The group didn't speak as they left the Lunar Cradle. The air hung heavy with revelation and foreboding. Aria carried the Moonsunder blade in a sheath conjured from silver threads of her own magic, its weight resting against her spine like a vow she couldn't forget.
Kael walked beside her in silence, but his every glance lingered too long. She felt the tension brewing beneath his quiet—the fear he would lose her again, the storm of questions he hadn't yet asked.

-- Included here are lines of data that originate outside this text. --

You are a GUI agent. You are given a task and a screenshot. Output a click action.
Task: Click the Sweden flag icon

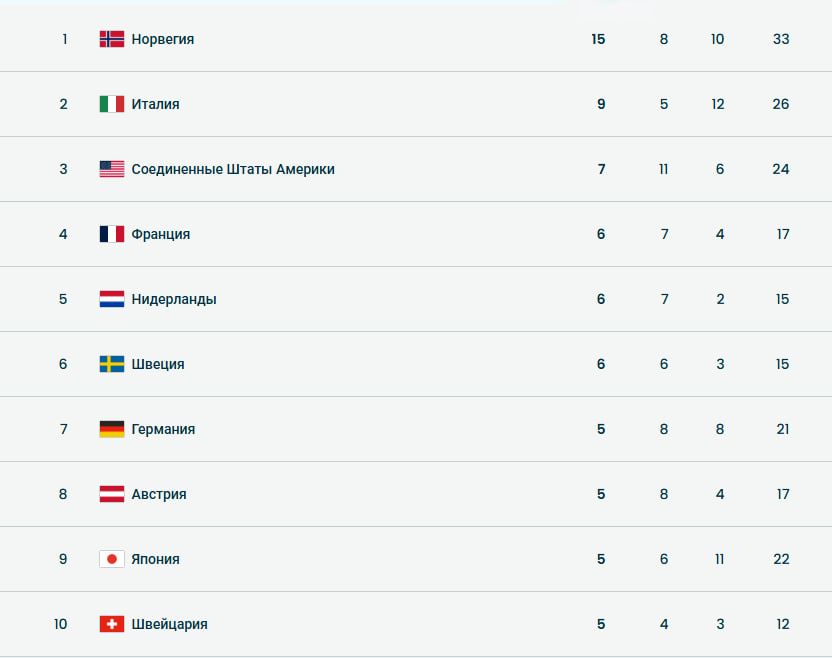coord(112,364)
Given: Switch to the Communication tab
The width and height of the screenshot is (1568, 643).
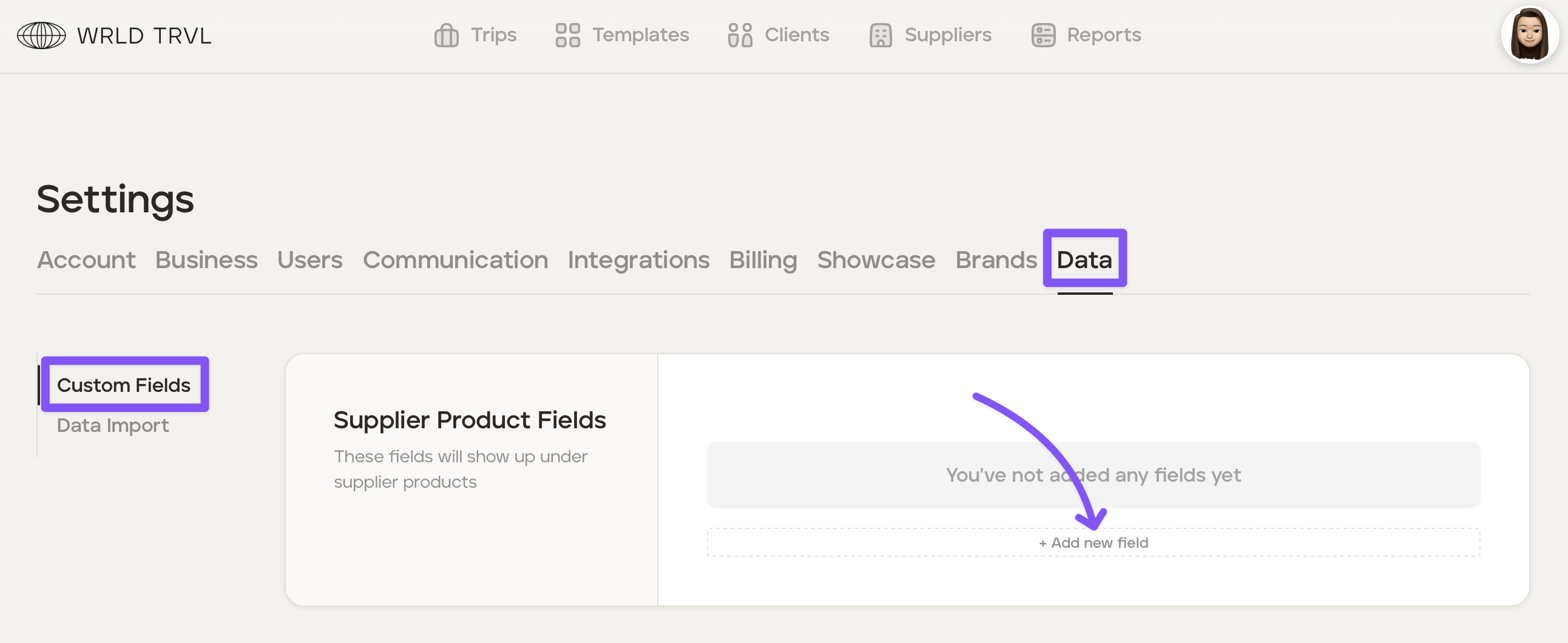Looking at the screenshot, I should (x=455, y=260).
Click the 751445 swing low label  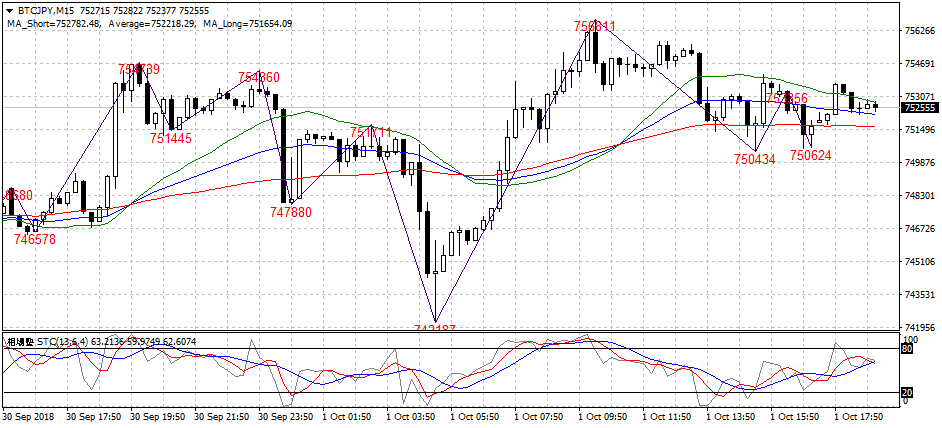[x=171, y=139]
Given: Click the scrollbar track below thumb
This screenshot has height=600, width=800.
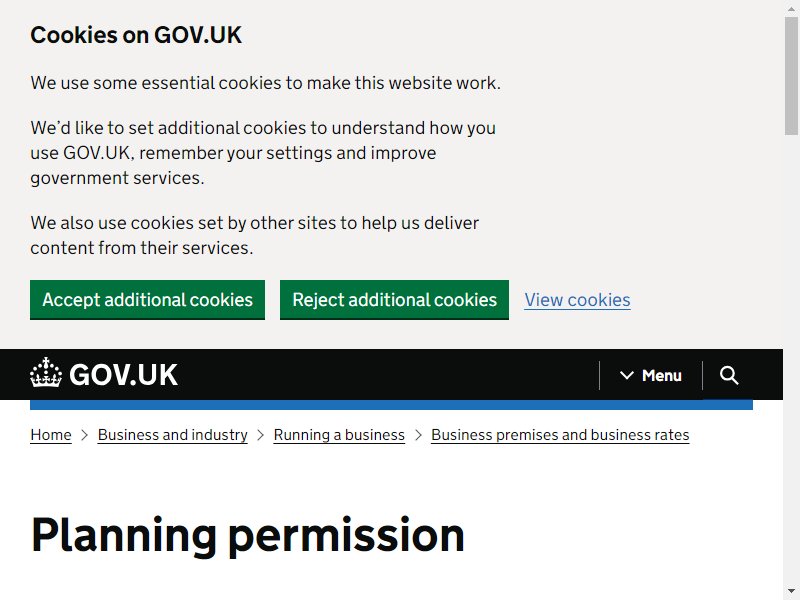Looking at the screenshot, I should pos(791,357).

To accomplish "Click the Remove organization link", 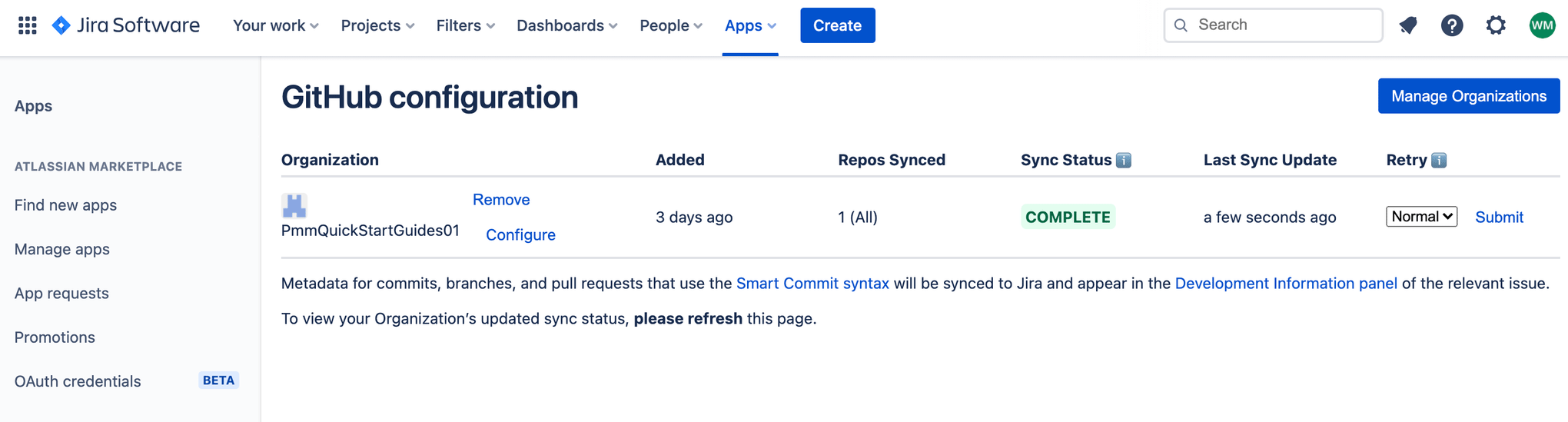I will coord(501,200).
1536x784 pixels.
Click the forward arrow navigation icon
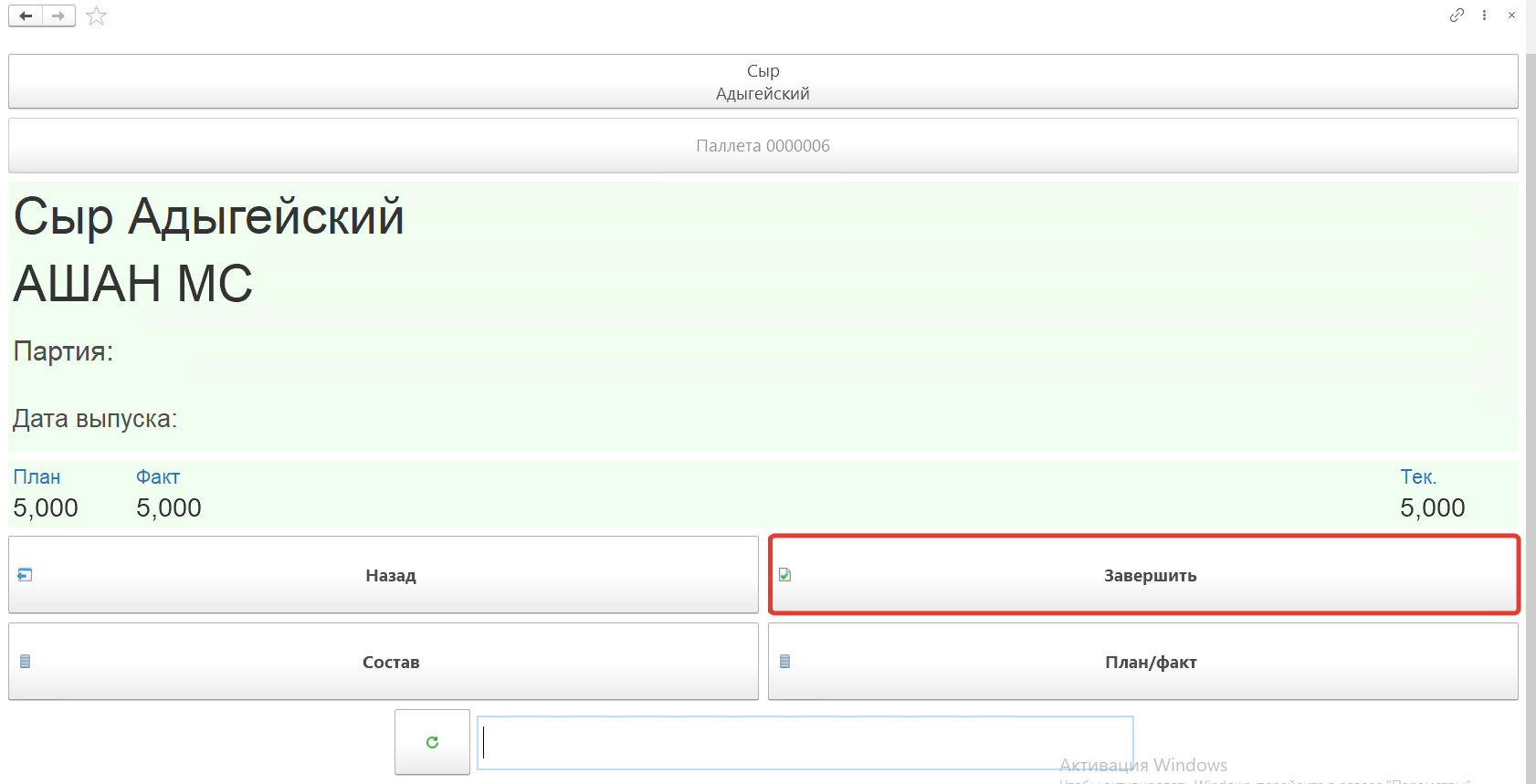click(58, 16)
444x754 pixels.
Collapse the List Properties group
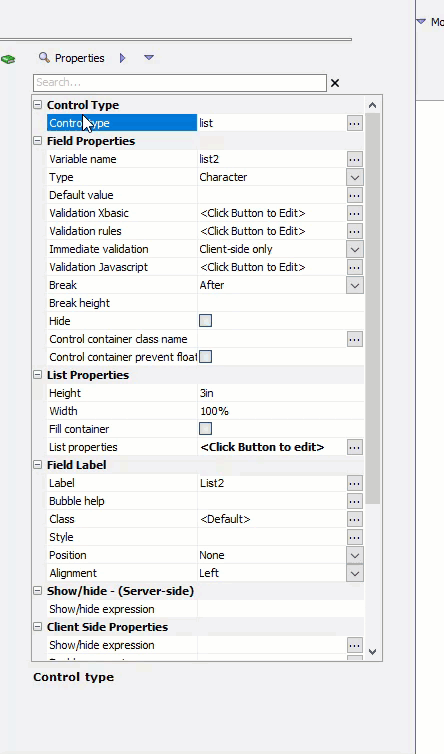38,375
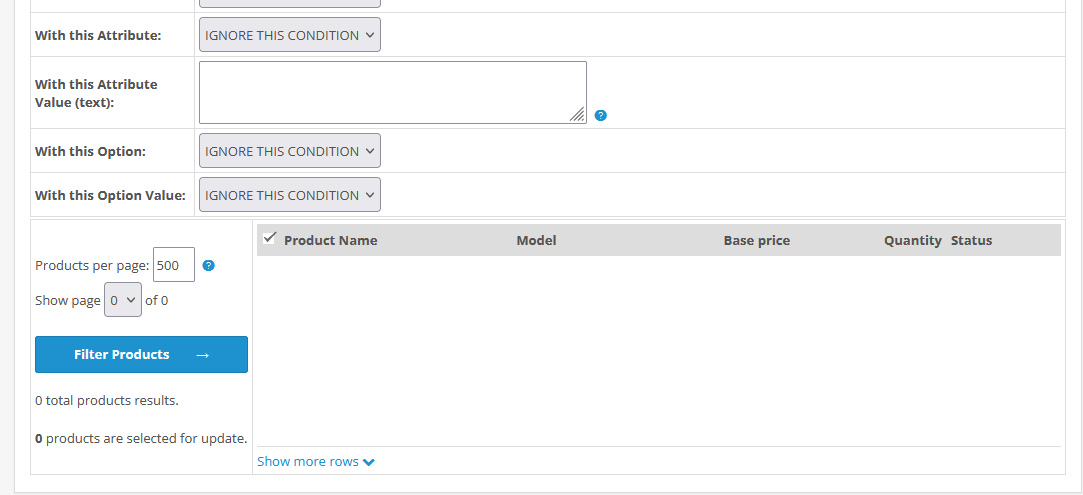This screenshot has width=1083, height=495.
Task: Click the resize handle of the Attribute Value textarea
Action: pos(577,116)
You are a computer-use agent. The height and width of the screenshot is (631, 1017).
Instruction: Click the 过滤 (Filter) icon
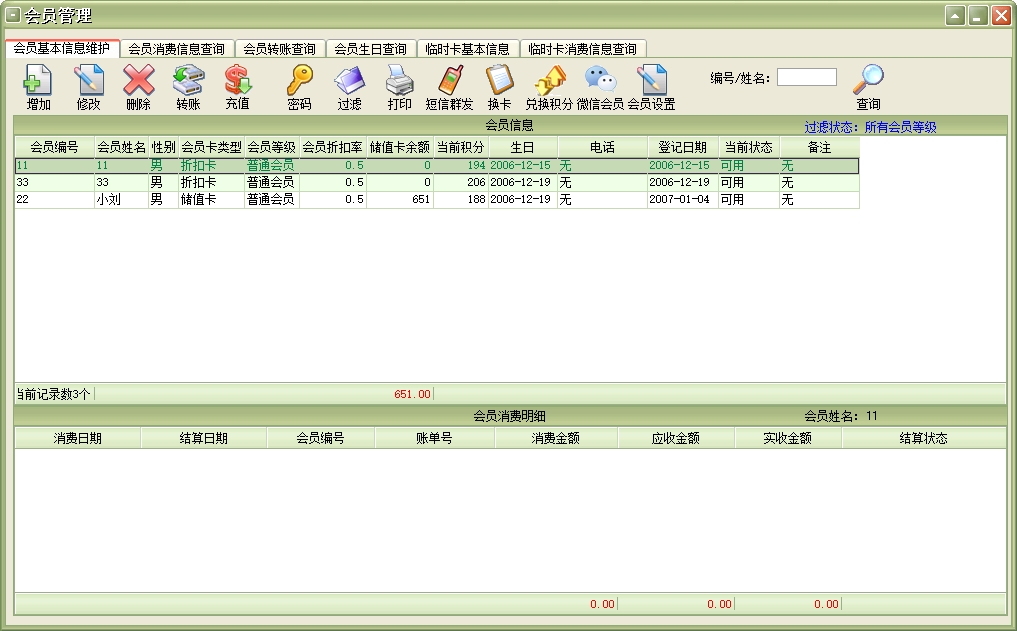[349, 84]
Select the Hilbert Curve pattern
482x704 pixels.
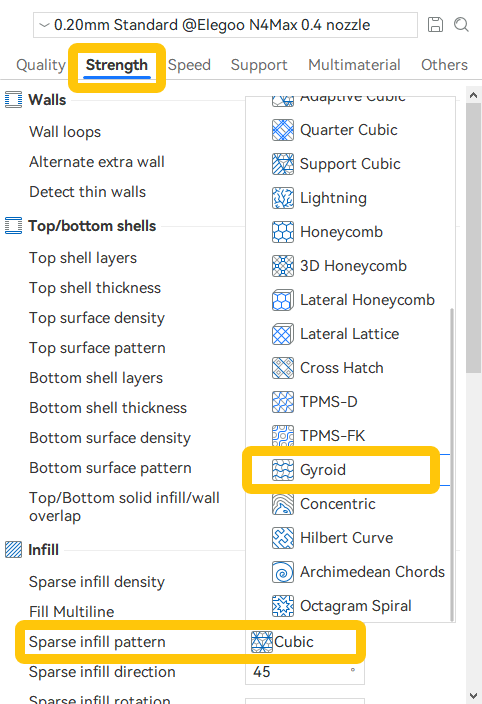coord(348,538)
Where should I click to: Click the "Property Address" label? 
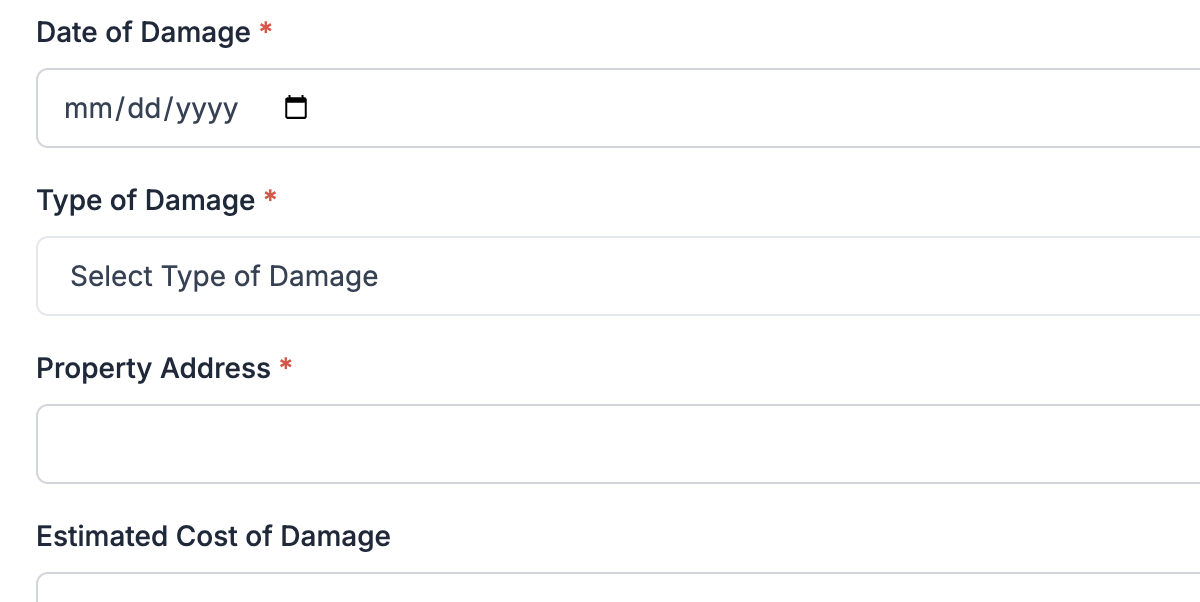(x=153, y=368)
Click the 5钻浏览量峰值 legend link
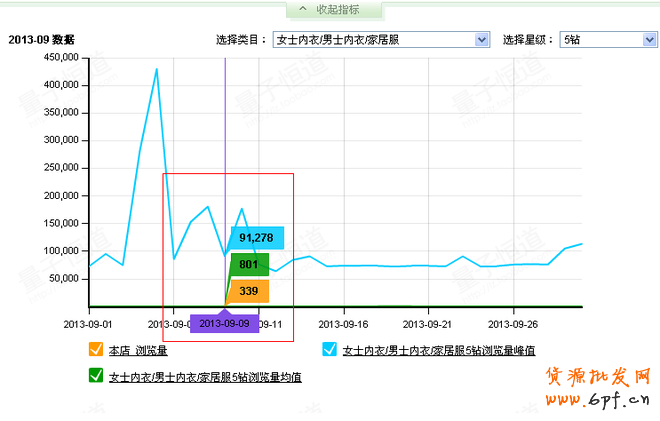Screen dimensions: 660x421 coord(439,351)
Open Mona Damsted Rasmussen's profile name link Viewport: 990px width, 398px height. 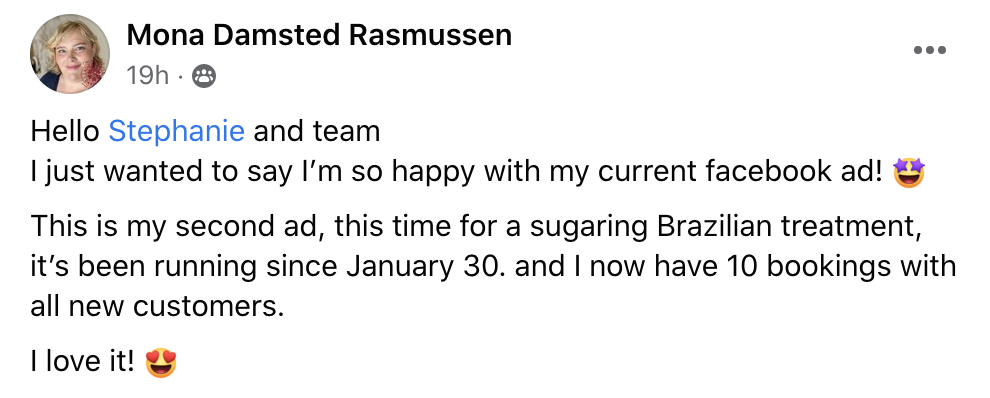(319, 35)
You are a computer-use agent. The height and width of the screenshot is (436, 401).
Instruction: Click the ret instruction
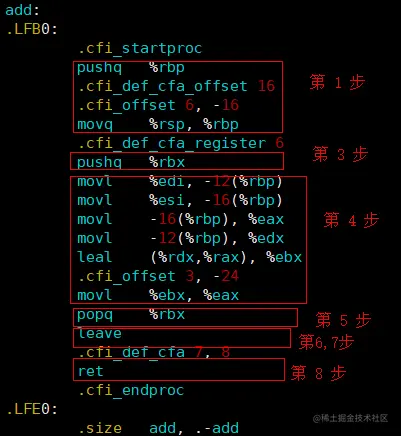coord(90,371)
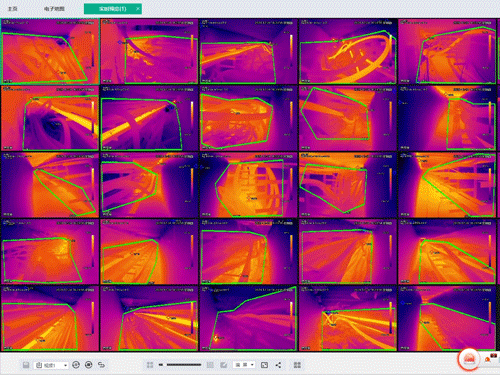This screenshot has height=375, width=500.
Task: Click the red circled alarm icon
Action: tap(469, 359)
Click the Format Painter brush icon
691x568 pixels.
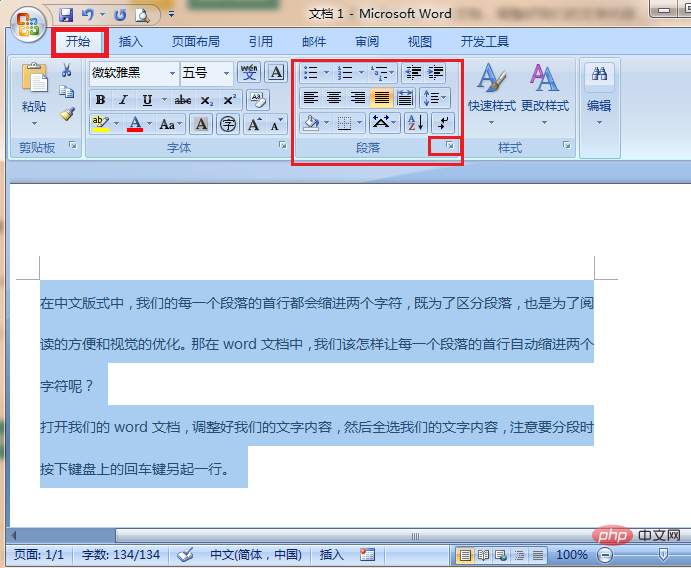click(67, 114)
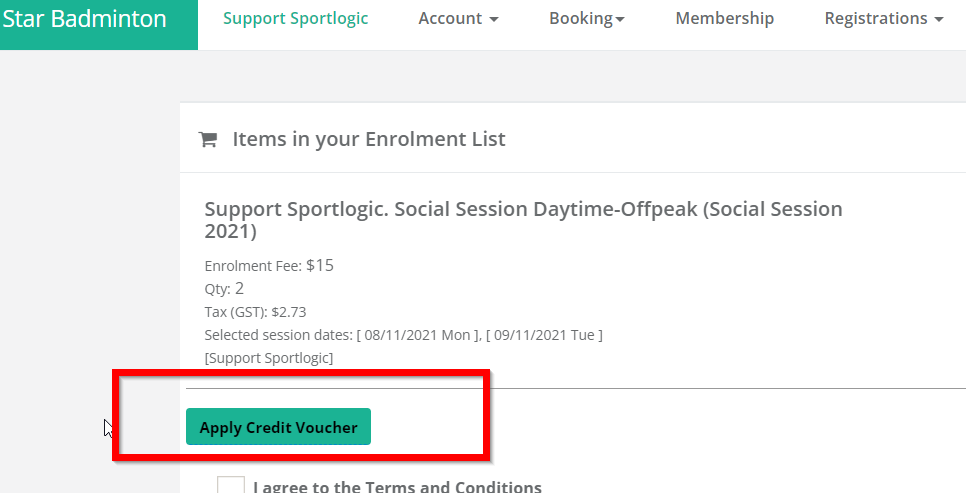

They camped beneath a crescent moon that night. The woods around them were dense, shifting. Nothing felt solid anymore. Raekon carved protective wards into the perimeter while Nyla perched high in a twisted tree, bow drawn, ever alert. Aria sat apart from the fire, the blade in her lap, her fingers tracing the Vale crest etched into the hilt—a crest that had been split long before her birth.
Kael approached, carrying a flask of warmed herbs. "You haven't slept," he said quietly, kneeling beside her.
"Neither have you," she replied, a faint smile tugging at her lips.
He offered her the flask. Their fingers brushed—lightning from the touch. She took it, sipping slowly.
"That sword… what else did it show you?" he asked.
She hesitated. "A future where I fall. A future where Celene wins."
He reached for her hand again—but this time, he didn't stop. His fingers closed around hers, firm and grounding.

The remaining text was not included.